Nonstandard music does not sell: this is a fact of life, except when, once in a while, it does. Pharoah Sanders (1940–2022), one of the key players of the 1960s jazz avant-garde, had a noticeable presence on the one readily available measurement for this aspect of an artist’s career: the charts. The following article gathers chart data on Sanders’s albums found in Billboard, the music industry’s leading trade weekly. Sanders’s albums appeared primarily, but not exclusively, on its “Best Selling Jazz LP’s” listings.

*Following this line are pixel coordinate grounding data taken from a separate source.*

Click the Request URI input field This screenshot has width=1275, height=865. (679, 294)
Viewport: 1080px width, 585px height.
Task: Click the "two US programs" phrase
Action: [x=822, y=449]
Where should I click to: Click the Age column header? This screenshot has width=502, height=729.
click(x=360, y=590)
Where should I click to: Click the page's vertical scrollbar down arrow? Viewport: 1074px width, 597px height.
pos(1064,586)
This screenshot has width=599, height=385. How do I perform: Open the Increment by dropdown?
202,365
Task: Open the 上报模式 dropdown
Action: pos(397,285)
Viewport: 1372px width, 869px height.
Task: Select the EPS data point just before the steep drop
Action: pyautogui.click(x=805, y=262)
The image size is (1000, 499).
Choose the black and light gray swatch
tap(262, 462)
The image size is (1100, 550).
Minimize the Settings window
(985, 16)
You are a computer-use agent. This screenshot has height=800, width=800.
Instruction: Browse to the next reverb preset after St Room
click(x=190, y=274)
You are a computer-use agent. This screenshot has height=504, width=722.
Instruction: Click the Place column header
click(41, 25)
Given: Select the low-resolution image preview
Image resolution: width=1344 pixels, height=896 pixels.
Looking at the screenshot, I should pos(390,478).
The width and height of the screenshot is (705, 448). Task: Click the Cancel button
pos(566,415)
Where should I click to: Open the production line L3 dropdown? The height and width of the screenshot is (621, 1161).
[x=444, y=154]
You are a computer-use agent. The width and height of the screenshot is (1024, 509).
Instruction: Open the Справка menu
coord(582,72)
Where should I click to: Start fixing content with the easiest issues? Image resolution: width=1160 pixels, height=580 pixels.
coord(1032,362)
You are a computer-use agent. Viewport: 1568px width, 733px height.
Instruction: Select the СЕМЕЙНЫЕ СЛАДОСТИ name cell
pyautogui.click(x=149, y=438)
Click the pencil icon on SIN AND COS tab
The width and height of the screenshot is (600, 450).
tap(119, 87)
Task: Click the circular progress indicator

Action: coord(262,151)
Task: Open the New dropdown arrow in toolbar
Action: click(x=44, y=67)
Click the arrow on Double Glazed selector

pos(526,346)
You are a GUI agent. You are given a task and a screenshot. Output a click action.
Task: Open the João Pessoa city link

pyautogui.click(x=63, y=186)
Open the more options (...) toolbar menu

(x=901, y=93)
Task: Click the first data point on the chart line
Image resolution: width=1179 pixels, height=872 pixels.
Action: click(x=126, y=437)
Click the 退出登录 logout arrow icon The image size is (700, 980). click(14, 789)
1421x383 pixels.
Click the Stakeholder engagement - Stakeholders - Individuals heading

At its core, chart information is both meaningful and meaningless: it cannot be converted into more palpable units of measurement such as sales numbers. Chart presence has always, at the very least, however, carried some degree of symbolic significance, even when rankings were not derived from actual numbers, as was the case during the period under consideration here.
During that period, Billboard mailed forms to selected middlemen and retailers in the largest markets. Those forms contained preestablished lists of recordings that respondents were asked to rank as “very good,” “good,” or “fair” sellers. Blank space was provided to add unlisted titles. Points were then derived from those answers and rankings established. Fewer efforts were deployed to establish charts dedicated to jazz: only twenty-five outlets were surveyed and radio exposure was not factored in. [1]
If the validity of this fairly opaque procedure is accepted, it remains that the only thing charts actually said is that product A sold more than product B. They did not indicate how much A or B sold, what the extent of the gap between them might be, or give any idea of the market’s total volume.
In his book on Impulse Records, the company for whom Sanders started to record in the late 1960s, Ashley Kahn wrote that “sales reports collected by the label itself are long lost.” [2] In absence of archives, personal memories can provide pointers regarding how to interpret chart positions. In his memoir, Impulse producer Bob Thiele wrote that John Coltrane’s sales over a year usually reached a “tremendous” 25–50,000 units and that A Love Supreme was his bestseller, reaching a six-figure number. [3] Billboard did not yet rank jazz releases, and how the album would have fared is not known. Thiele also noted, in passing, that Sanders’s Karma LP (AS-9181) "was at the top of the Billboard jazz charts for 12 weeks,“ confirming that it does constitute information worthy of attention. [4]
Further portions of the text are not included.